In Focus: Hannah Millar, Innovation Recovery College CoordinatorMay 25, 2022
As Innovation Recovery College Coordinator, Hannah aims to empower and enable people to take greater control over their own mental and emotional wellbeing by providing education as a route to recovery.
Name: Hannah Millar
Company: Southern Health and Social Care Trust / CAWT Cross Border Health
Role: CAWT Innovation Recovery College Coordinator
1. What was your first job?
My first job was working at a cafe in St. George’s Market, Belfast. It was great fun and I still love visiting!
2. What qualifications do you have?
My background is in Psychology, I have a BSc in Psychology; MSc in Applied Psychology; and a PgDip in Healthcare Leadership. I’m also a Quality Service Improvement and Redesign Practitioner. I previously worked in various mental health settings before moving into Healthcare Leadership via the NHS Graduate Management Scheme. I now manage the CAWT Innovation Recovery College, East Hub. My role as Recovery College Coordinator combines my passions for both mental health and healthcare management.
3. What do you attribute your success to?

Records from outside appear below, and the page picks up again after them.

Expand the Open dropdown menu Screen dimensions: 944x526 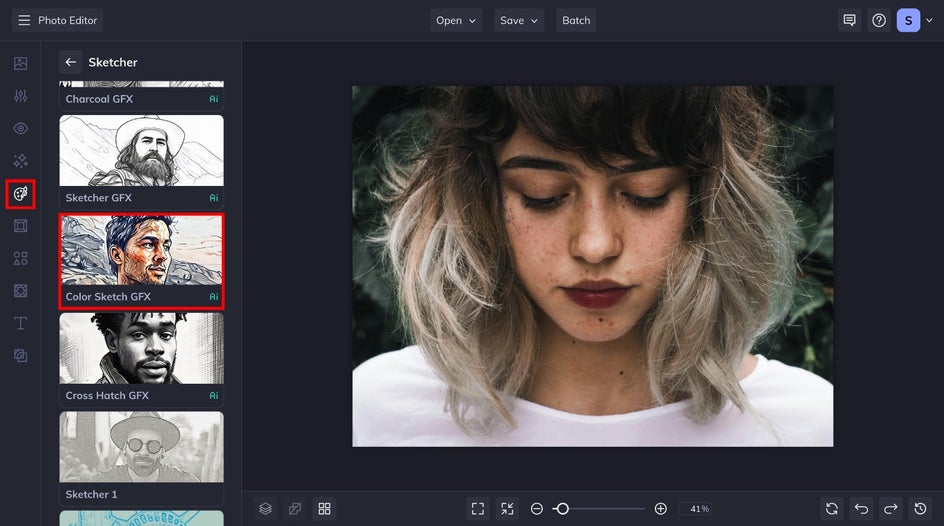click(456, 20)
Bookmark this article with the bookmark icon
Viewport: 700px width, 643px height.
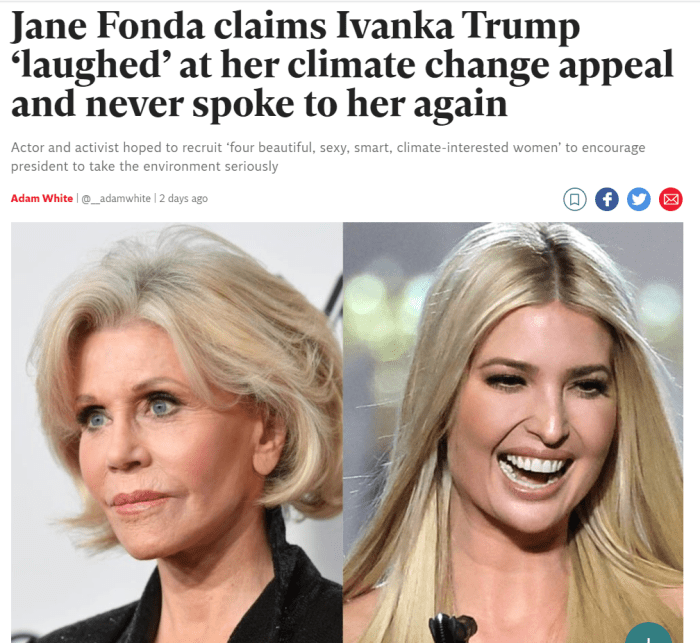(x=575, y=199)
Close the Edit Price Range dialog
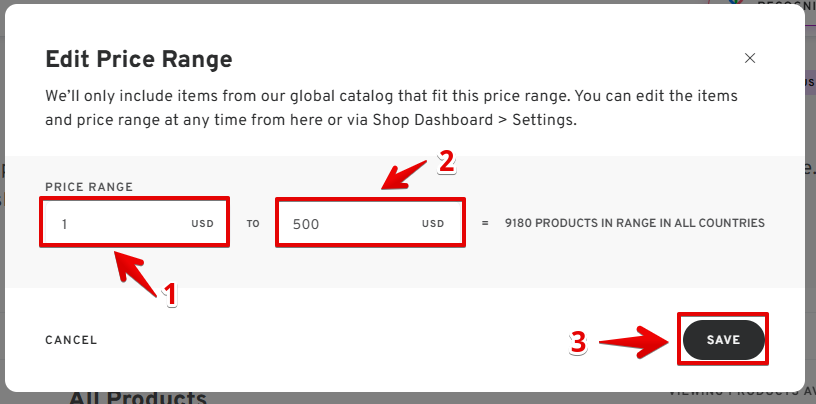Viewport: 816px width, 404px height. tap(750, 59)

For me, it has been the support of my family, friends, and colleagues. Working as part of a great team is a huge factor in my opinion. I hold responsibility for the day-to-day management of the CAWT Innovation Recovery College East hub which covers the areas of Belfast, Newry, Armagh, and Louth. My role includes ensuring the College provides high quality recovery orientated education which is led by our Peer Educators and supported by healthcare professionals. I also engage in the development, promotion and evaluation of the Recovery College and oversee the design and delivery of our courses. Overall, I think it comes down to determination, hope and optimism, resilience, and hard work! Also being prepared to take chances, risks, and recognising opportunities for development.

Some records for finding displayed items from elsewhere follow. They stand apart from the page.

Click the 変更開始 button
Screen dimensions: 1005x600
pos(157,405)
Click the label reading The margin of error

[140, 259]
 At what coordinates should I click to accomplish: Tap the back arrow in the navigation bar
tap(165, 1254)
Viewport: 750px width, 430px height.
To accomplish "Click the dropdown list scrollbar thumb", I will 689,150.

4. How would you describe yourself to someone who’d never met you?
I’m curious, career driven and passionate about work. I’m also always up for a chat and care about others. I would hope that people would find me friendly, approachable and personable.
5. Who do you look up to in business?
The CAWT EU INTERREG VA Innovation Recovery Colleges help build mental health resilience across border regions, through the provision of education and training. We help people to tap into their own personal resilience and resourcefulness, become experts in their own self-care and work towards achieving their goals and ambitions. Importantly, all our courses are co-designed and co-delivered by people with lived experience of mental health difficulties alongside those with professional experience, which I find so inspiring. This gives people the opportunity to hear and learn from the perspectives shared by service users, carers, families, friends and staff.
I really look up to the people around me and have learnt so much from my colleagues over the years. I am particularly inspired by female leaders within the NHS and I’m lucky to have had a lot of great line managers to take inspiration from. I admire those who aren’t afraid to challenge to initiate positive change and improvement.
6. How do you get the best out of people who work for you?
Compassionate and collective leadership approaches are important to me, and I try to implement these strategies into my own leadership style. This includes focusing on leading with care, creating positive cultures and shared vision, encouraging staff engagement, promoting fairness and transparency, recognising, and valuing staff contributions, and supporting staff growth, innovation and development. Building trusting relationships with your team and taking the time to get to know each person is really valuable.
7. What website or app could you not do without?
Google Maps – I have a terrible sense of direction!
8. What was the last book you read?
‘The Power’ by Naomi Alderman.
9. What car do you drive?
A Volkswagen UP. It looks like a washing machine on wheels so I’ve called it Daz.
10. Tell us something interesting about yourself?
I’m a ‘Champion for Deaf People’ aiming to improve accessibility to healthcare services by supporting others to understand and remove barriers that deaf, hard-of-hearing people may face. I’m interested in the area due to my own severe-to-profound deafness which has led to a desire to contribute and make changes where possible – even in a small way!
11. What’s your greatest passion outside work and family?
I really enjoy the outdoors and getting out for walks and hikes. However, I’ve been told I walk like I’m competing in an Olympic sport so I’m working on slowing down a bit!